### Text
━━━━

Pity Isaac Clarke. Fate has not been kind to him, to put it mildly. All the poor chap wanted to do when he graduated from Close-Shaven Space Marine college was fix radiators and pimp the odd warp drive, pick up a nice, blonde girlfriend with zero damsel-in-distress potential and spend the next two decades on the star-going equivalent of a cross-channel ferry.
But those Necromorphs, they just won’t let up. They dog his heels like a bad smell, rearing their oddly jointed, toothsome maws wherever his increasingly irrelevant engineering work sends him. In the first Dead Space it was the Ishimura, a giant, blacked-out “planet cracker” orbiting a part-consumed world. That went well. This time it’s the Sprawl, mining metropolis and the birthplace of planet crackers, cut from the ruins of Saturn’s moons.
The game’s first few playable moments feel like a Necromorph award ceremony, as Isaac flees down an infested hospital corridor, spine-mounted health read-out blinking, memory reduced to ribbons of alien code and VHS close-ups of his (as it transpired) fatally distress-prone girlfriend. Ghastly patchwork entities totter into the flight path, baring elongated canines and flexing their toenails for the cameras. They might as well have laid out a red carpet. Blood will have to do.
The gang’s all here – spindly pink threshing machines, fat mutant mommas stuffed with angry maggots, scuttling sabretooths and those weird Manta ray things who flap around injecting the Necro-juice into butchered humans. Even if you skip the “previously on Dead Space” cinematic, or somehow sleep through the superb preliminary interrogation sequence, newcomers to the franchise should know exactly where they stand: as far away from these noisy, attention-seeking ambulatory food-blenders as possible.

━━━━

### Brief
In the text about Isaac Clarke, what is the Sprawl? These records come from a separate source.

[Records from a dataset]
━━━━

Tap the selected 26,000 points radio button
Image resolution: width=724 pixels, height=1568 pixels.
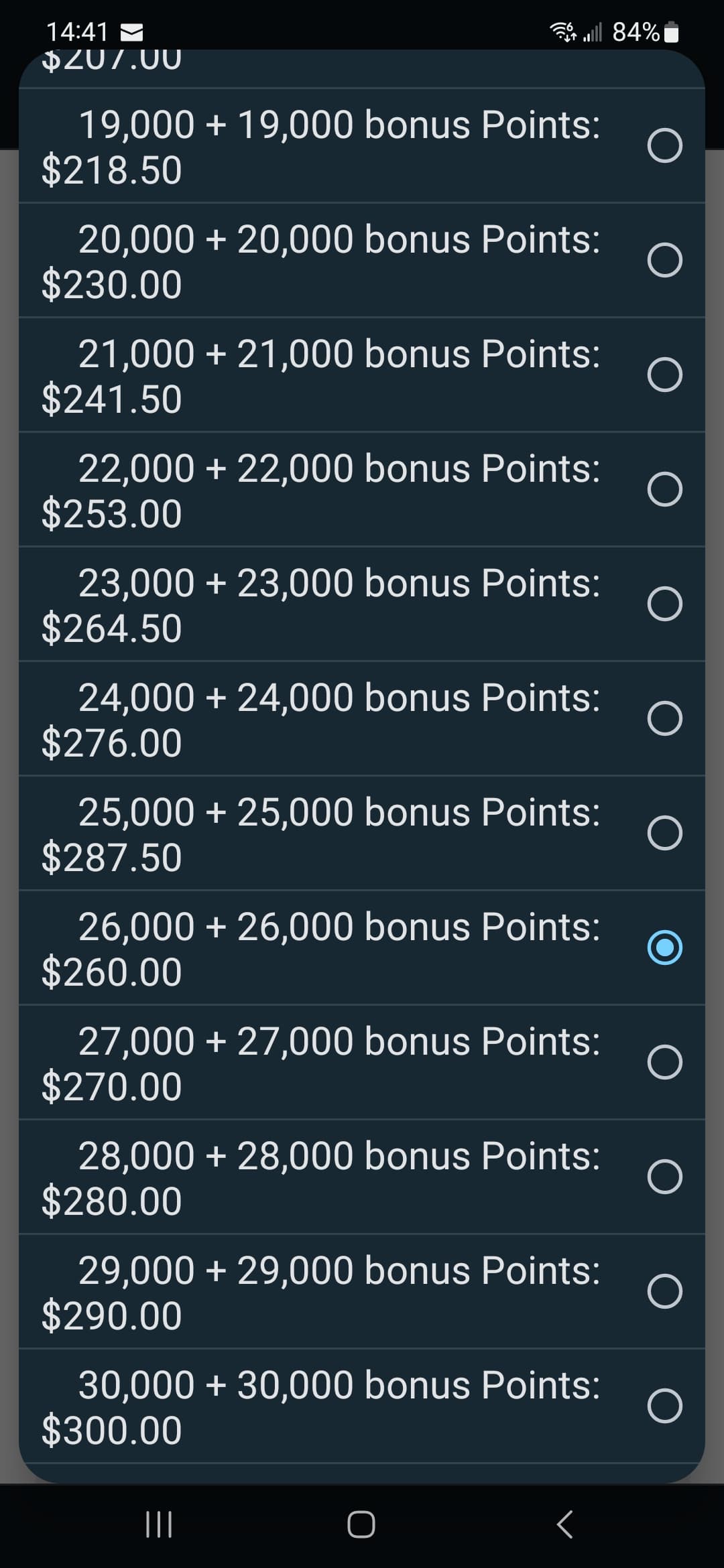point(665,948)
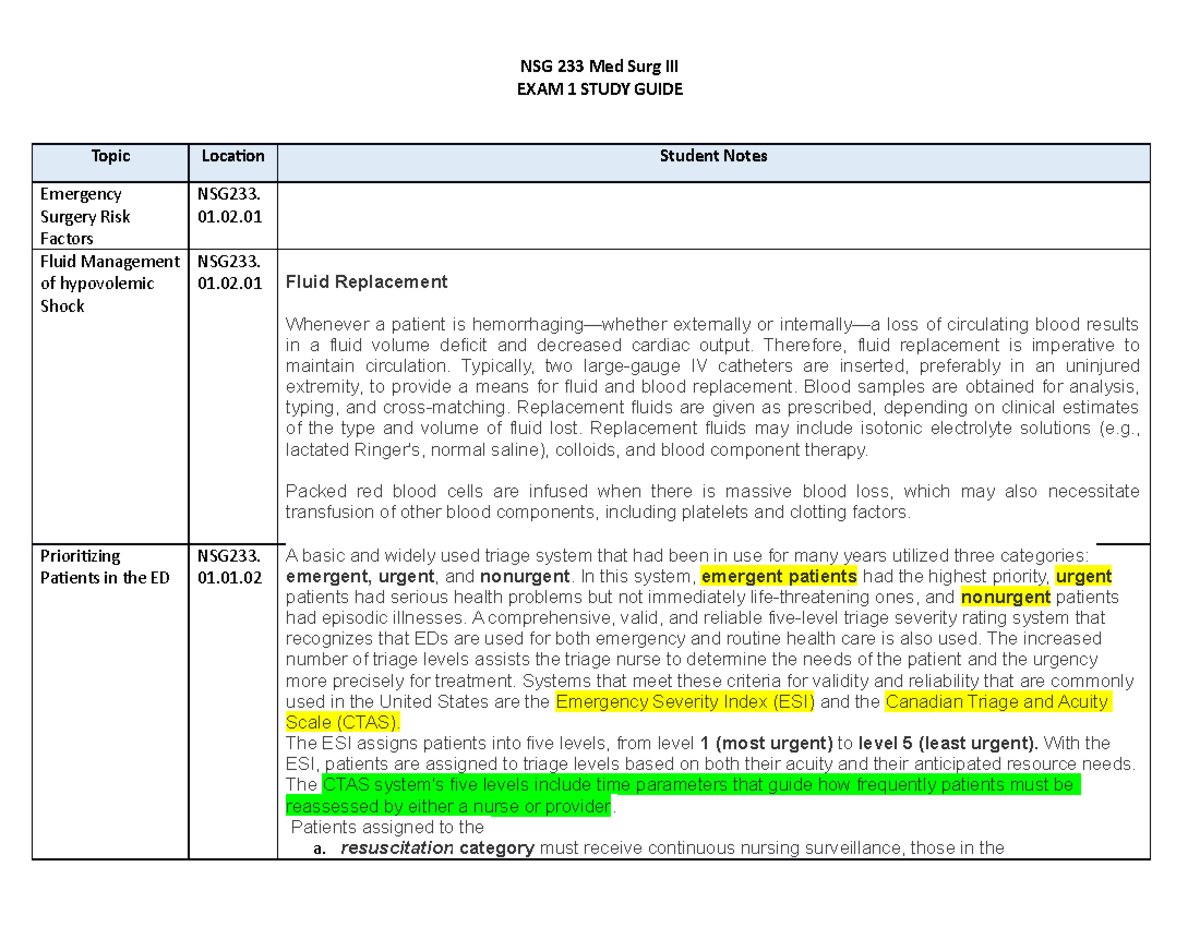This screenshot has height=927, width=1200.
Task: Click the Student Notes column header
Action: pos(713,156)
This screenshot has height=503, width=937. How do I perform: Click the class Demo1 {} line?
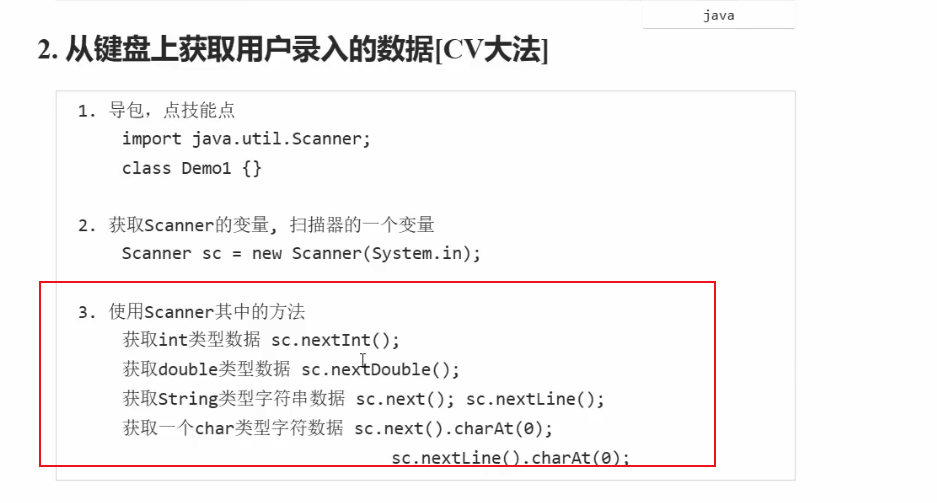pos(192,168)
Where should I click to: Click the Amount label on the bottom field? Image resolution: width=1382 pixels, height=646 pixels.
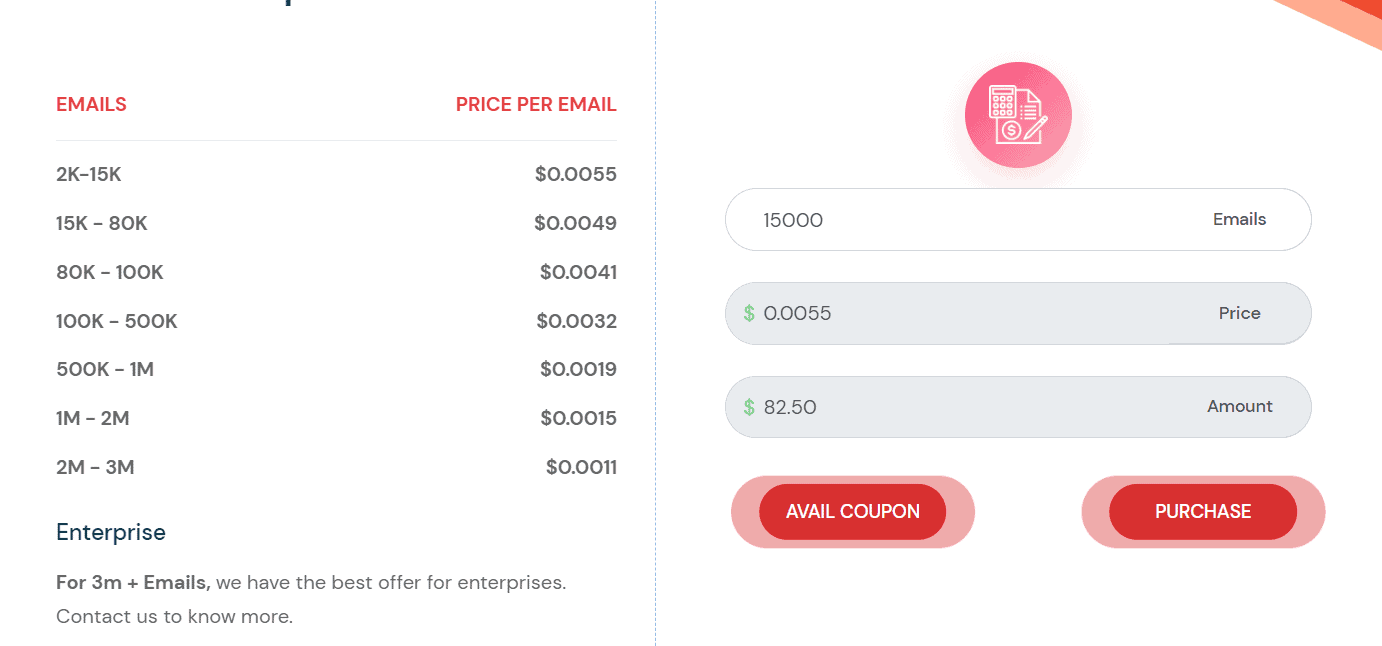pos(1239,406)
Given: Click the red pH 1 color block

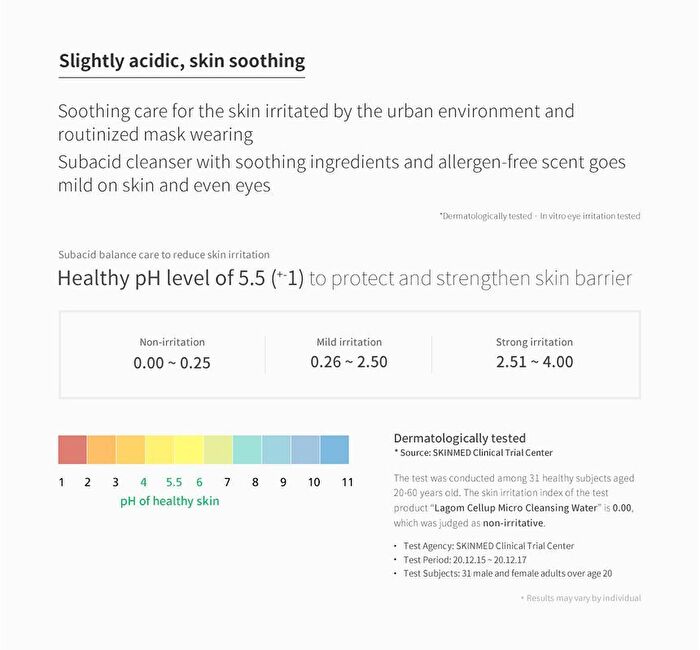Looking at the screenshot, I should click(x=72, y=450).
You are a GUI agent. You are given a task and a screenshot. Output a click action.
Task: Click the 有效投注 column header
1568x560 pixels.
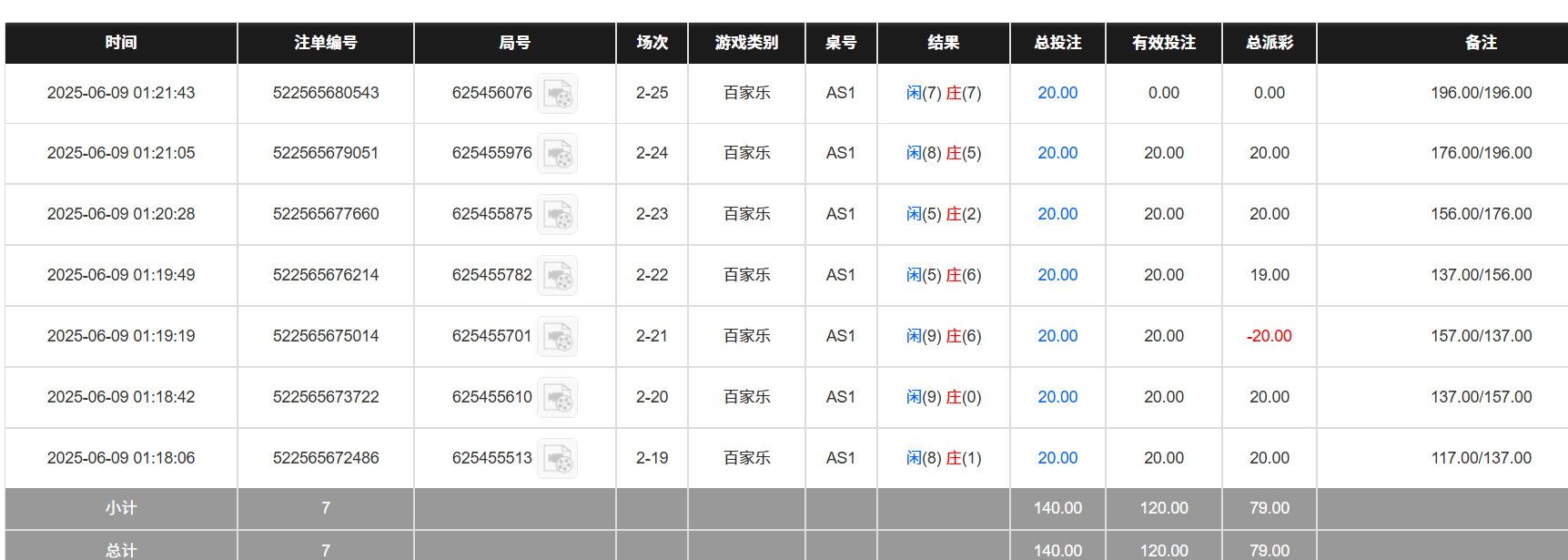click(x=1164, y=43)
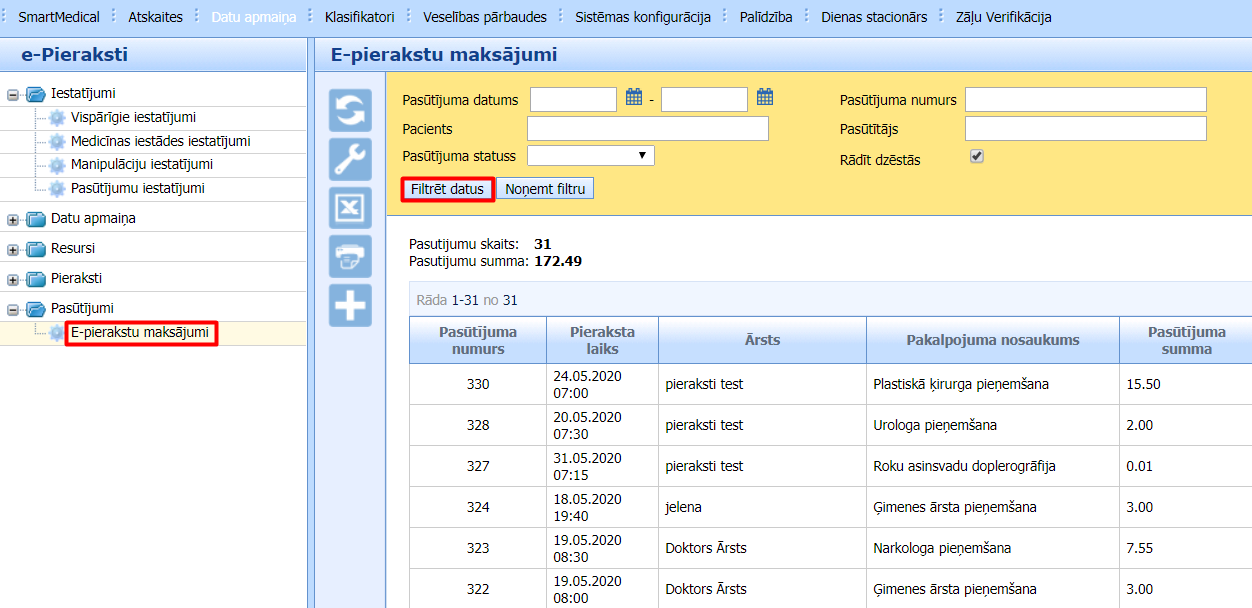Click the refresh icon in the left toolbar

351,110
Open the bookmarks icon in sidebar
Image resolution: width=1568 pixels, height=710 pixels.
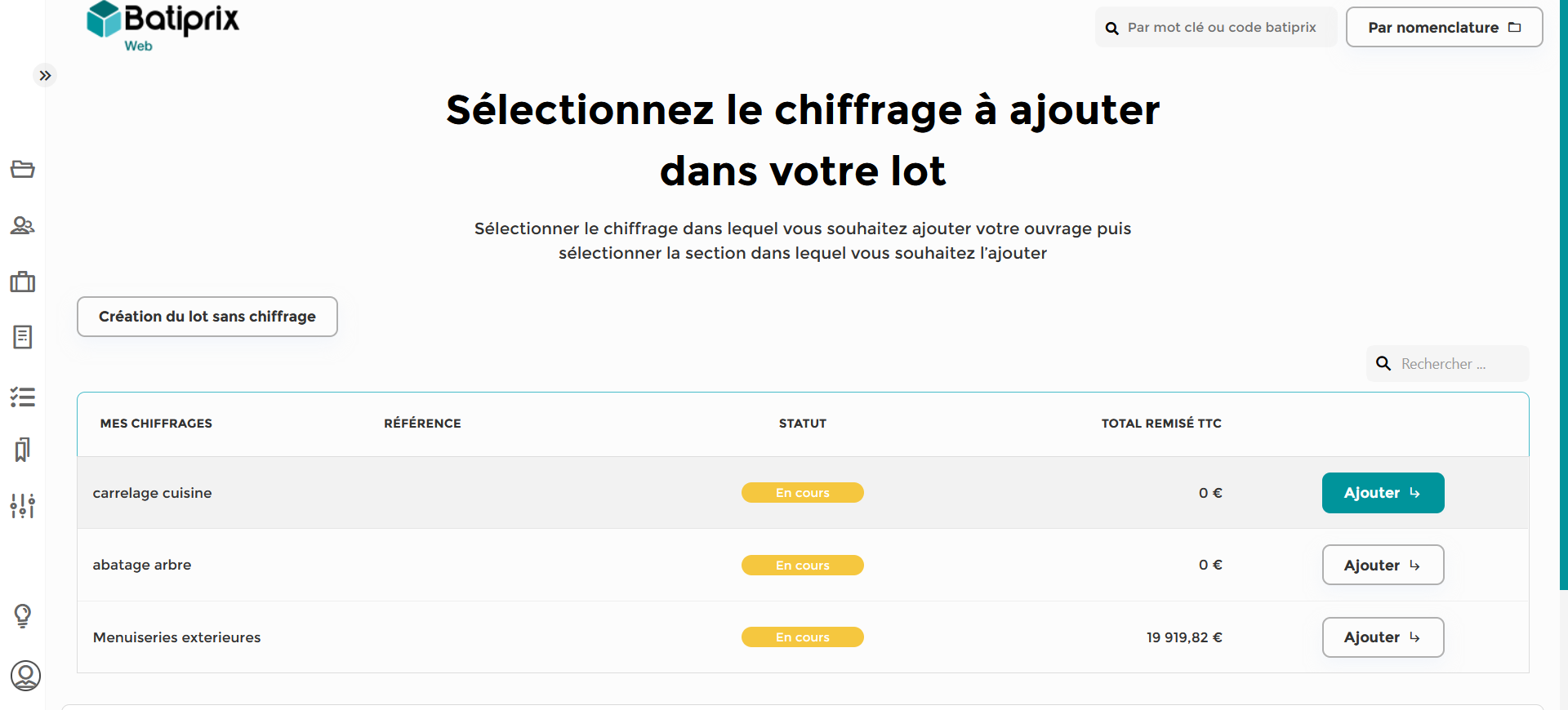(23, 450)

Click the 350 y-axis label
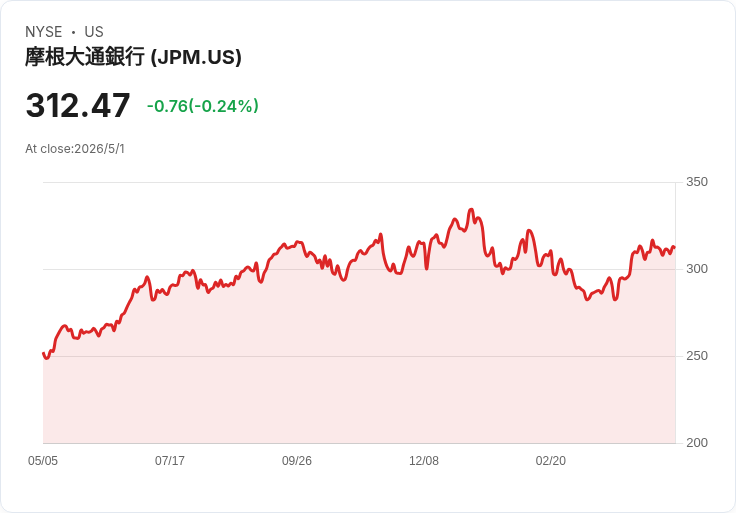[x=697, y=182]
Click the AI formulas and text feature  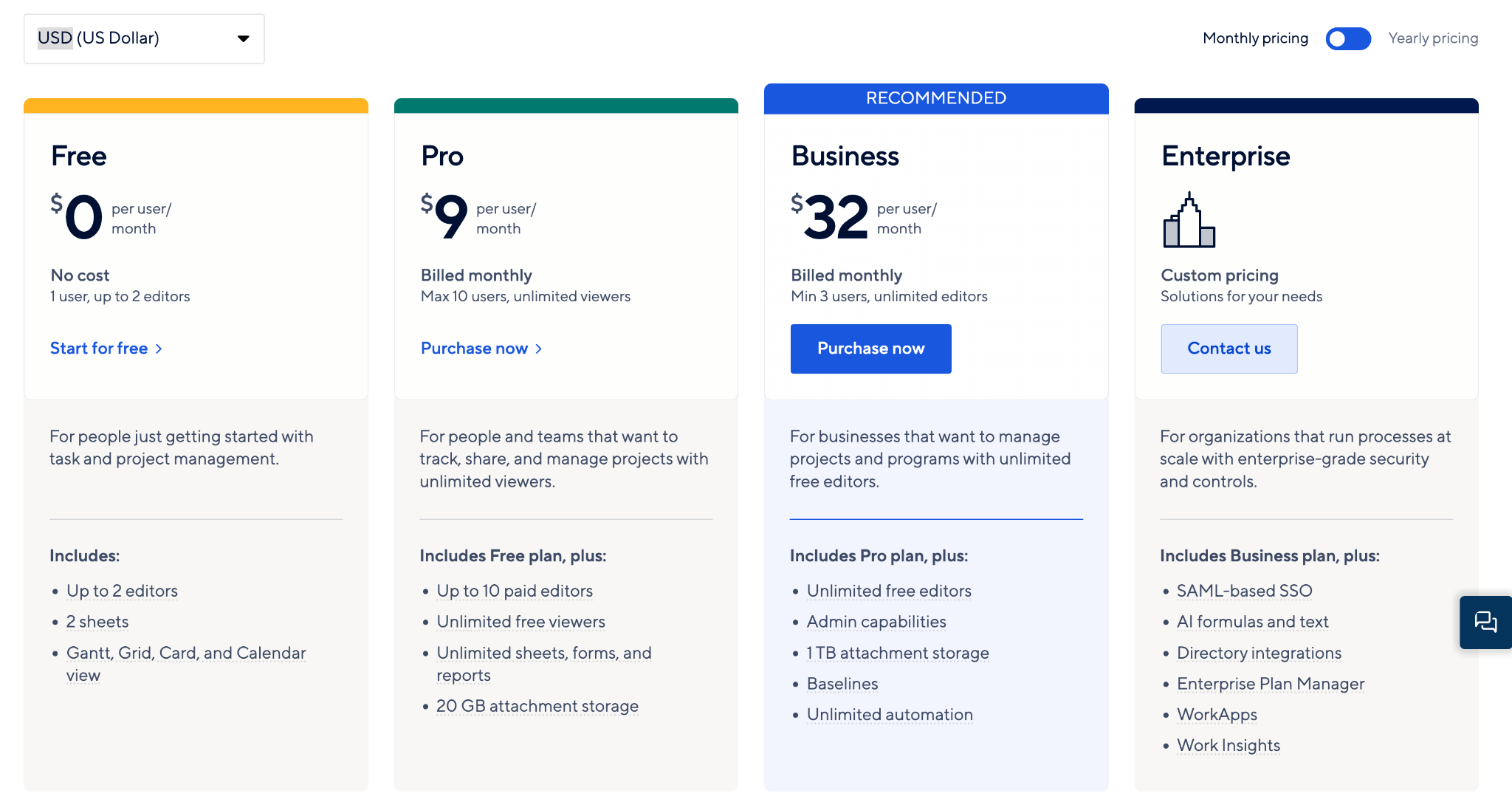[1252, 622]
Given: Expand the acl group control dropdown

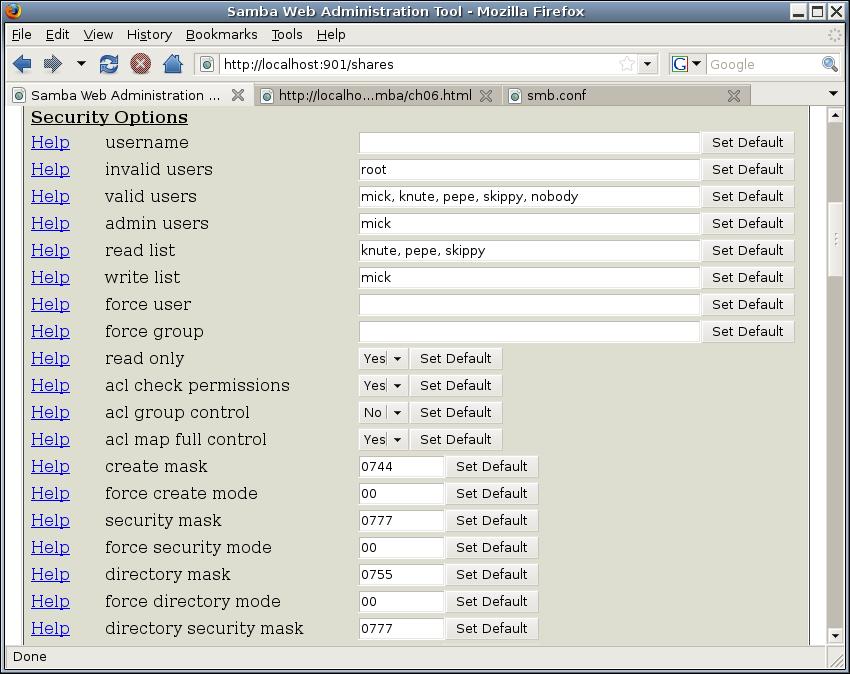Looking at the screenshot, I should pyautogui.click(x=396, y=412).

━━━━

### Your response
A mining metropolis and the birthplace of planet crackers, cut from the ruins of Saturn's moons.